Monsieur le président, vous aurez tout le temps de poser des questions puisque, par respect pour le Parlement, j'ai réservé toute ma matinée à cette audition de manière à pouvoir être absolument complet. Vous n'avez aucune inquiétude à avoir : vous aurez des réponses extrêmement précises sur tous les sujets que vous avez bien voulu évoquer.
J'en viens donc à ma seconde réflexion sur les « failles » supposées des services. Il est extrêmement rare que soient évoqués les attentats qui n'ont pas eu lieu, précisément parce que nos services de renseignement ont arrêté ceux qui les planifiaient avant même qu'ils puissent être commis. Je veux sur ce sujet apporter des informations sur des événements qui se sont produits depuis ma précédente audition par votre commission. Je pense à l'arrestation de Reda Kriket à Argenteuil, qui a porté à quinze le nombre des attentats déjoués depuis 2013 grâce au travail minutieux de nos services – dont sept depuis janvier 2015.
Par ailleurs, toujours depuis janvier 2015, 335 individus impliqués d'une façon ou d'une autre dans des filières djihadistes ont été interpellés par la DGSI. Parmi eux, 173 ont été mis en examen, et 130 ont été écroués. D'une manière générale, la DGSI est saisie, en propre ou avec la police judiciaire, du suivi de 271 dossiers judiciaires concernant 1 183 individus en raison de leur implication dans des activités liées au terrorisme djihadiste. C'est cette activité intense de nos services de renseignement intérieur qui permet, jour après jour, d'éviter que de nouveaux attentats soient commis. Il me semble important de ne jamais l'oublier.
Cependant, ce constat ne signifie pas, bien entendu, que notre dispositif de renseignement ne doive pas être réformé, renforcé, adapté à l'évolution de la menace terroriste qui a frappé notre pays en 2015. Bien au contraire, le Gouvernement s'est attaché à agir simultanément sur quatre terrains : la réorganisation de nos services de renseignement, afin de couvrir l'ensemble du spectre et de mieux partager l'information ; la modernisation du cadre juridique dans lequel agissent nos services face à un adversaire qui adapte en permanence sa stratégie et ses moyens d'action ; le renforcement continu des moyens d'action de nos services sur le plan matériel et humain, et la recherche d'une coordination plus efficace des services européens spécialisés ainsi que le renforcement des instruments dont ils disposent.
Je veux aujourd'hui revenir devant vous sur les principales décisions que nous avons prises depuis le début du quinquennat, et surtout depuis janvier 2015, pour renforcer nos capacités de renseignement intérieur, qu'il s'agisse de la surveillance du « haut du spectre », confiée à la DGSI, ou bien de la détection des signaux faibles de radicalisation, tâche décisive qui revient désormais au service central du renseignement territorial (SCRT) et aux autres acteurs du « deuxième cercle ».

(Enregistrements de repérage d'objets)
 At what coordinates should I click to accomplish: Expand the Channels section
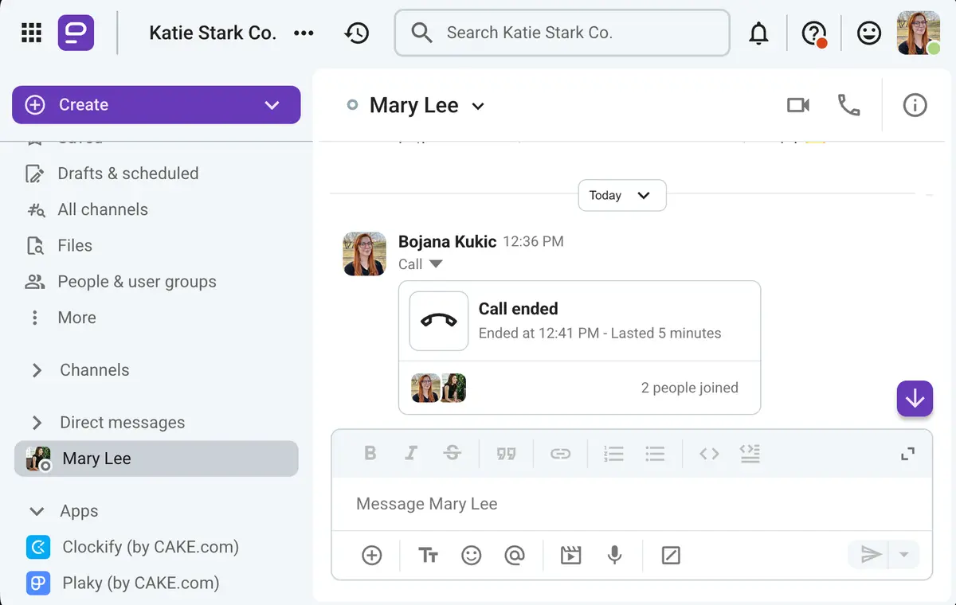pyautogui.click(x=37, y=370)
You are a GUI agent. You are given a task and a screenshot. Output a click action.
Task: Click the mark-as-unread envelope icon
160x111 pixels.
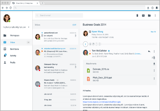coord(143,15)
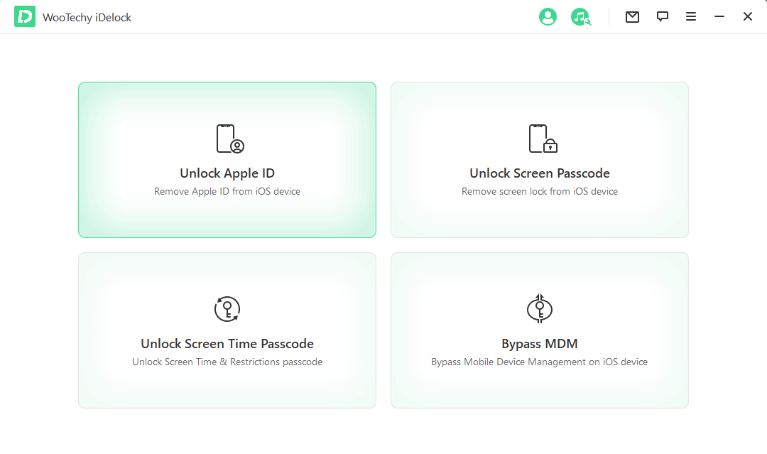Click the Remove screen lock from iOS device text
Image resolution: width=767 pixels, height=454 pixels.
[539, 191]
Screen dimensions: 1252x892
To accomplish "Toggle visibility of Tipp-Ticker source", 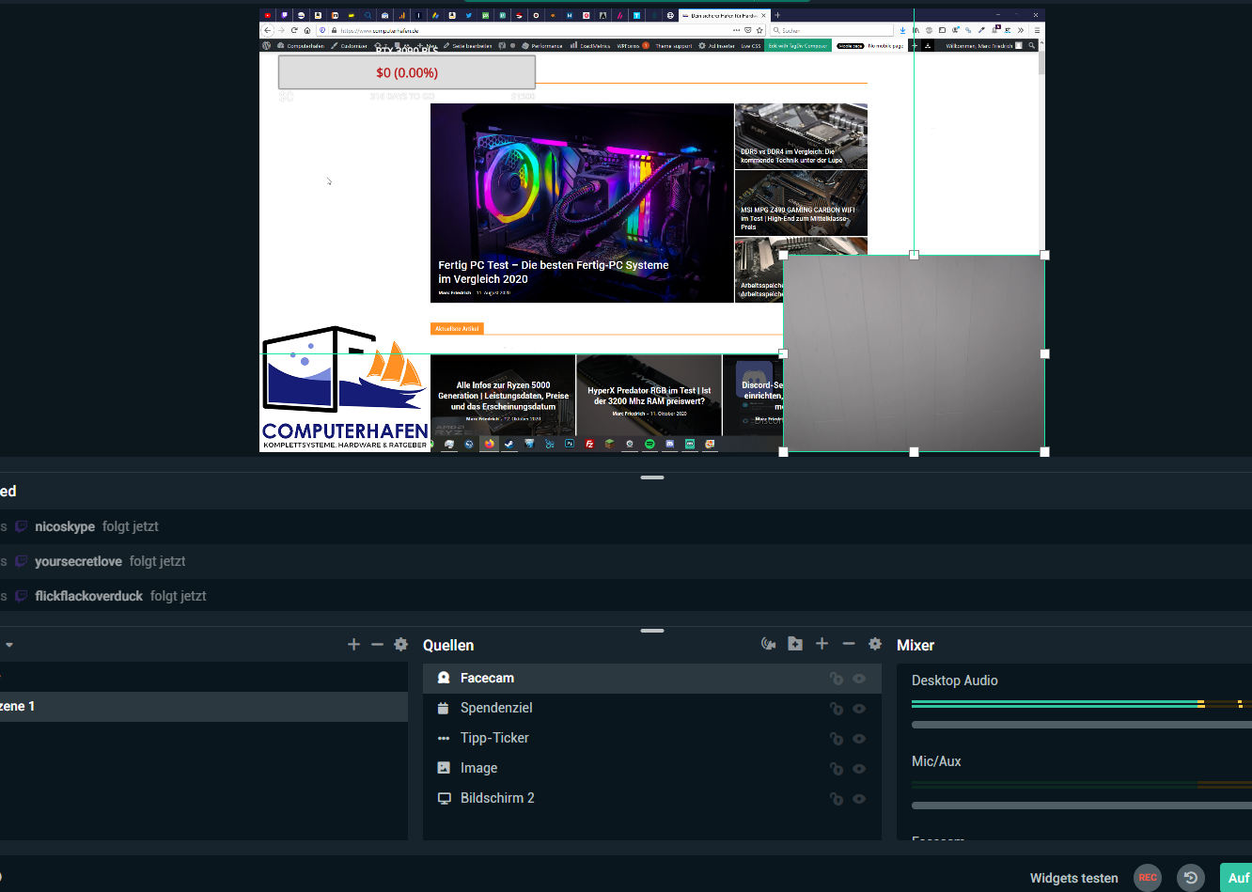I will click(859, 739).
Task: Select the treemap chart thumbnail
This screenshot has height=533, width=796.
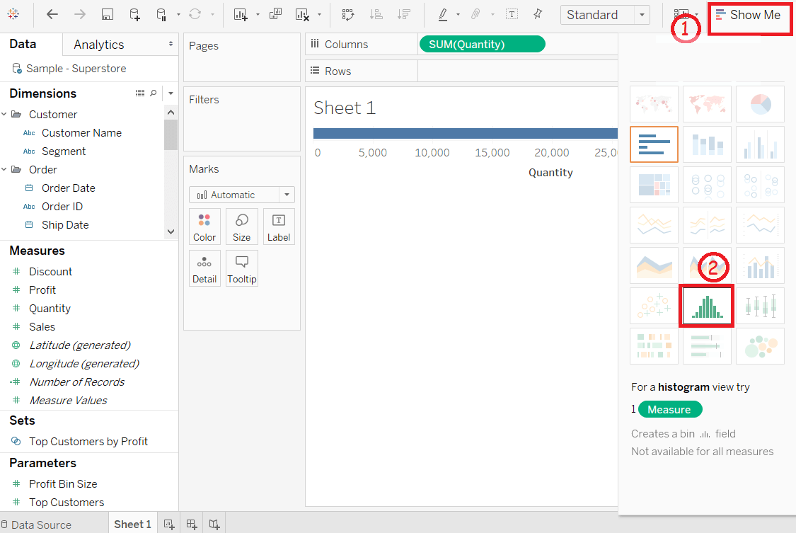Action: 654,184
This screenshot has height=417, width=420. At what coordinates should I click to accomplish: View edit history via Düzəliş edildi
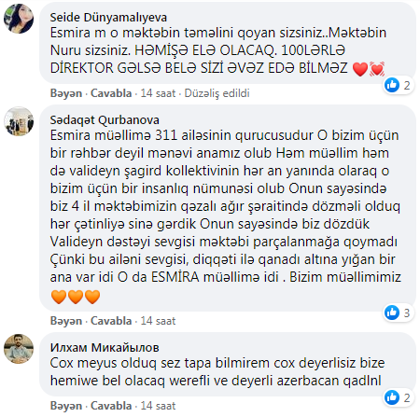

Consignes →
**a.** D'après l'extrait cité, sur quels terrains le Gouvernement s'est-il attaché à agir simultanément ? Donnez-les tous.
**b.** Selon l'extrait cité, combien d'individus impliqués dans des filières djihadistes la DGSI a-t-elle interpellés depuis janvier 2015 ?

Réponses complètes →
**a.**
- La réorganisation de nos services de renseignement, afin de couvrir l'ensemble du spectre et de mieux partager l'information.
- La modernisation du cadre juridique dans lequel agissent nos services face à un adversaire qui adapte en permanence sa stratégie et ses moyens d'action.
- Le renforcement continu des moyens d'action de nos services sur le plan matériel et humain.
- La recherche d'une coordination plus efficace des services européens spécialisés ainsi que le renforcement des instruments dont ils disposent.

**b.** 335 individus.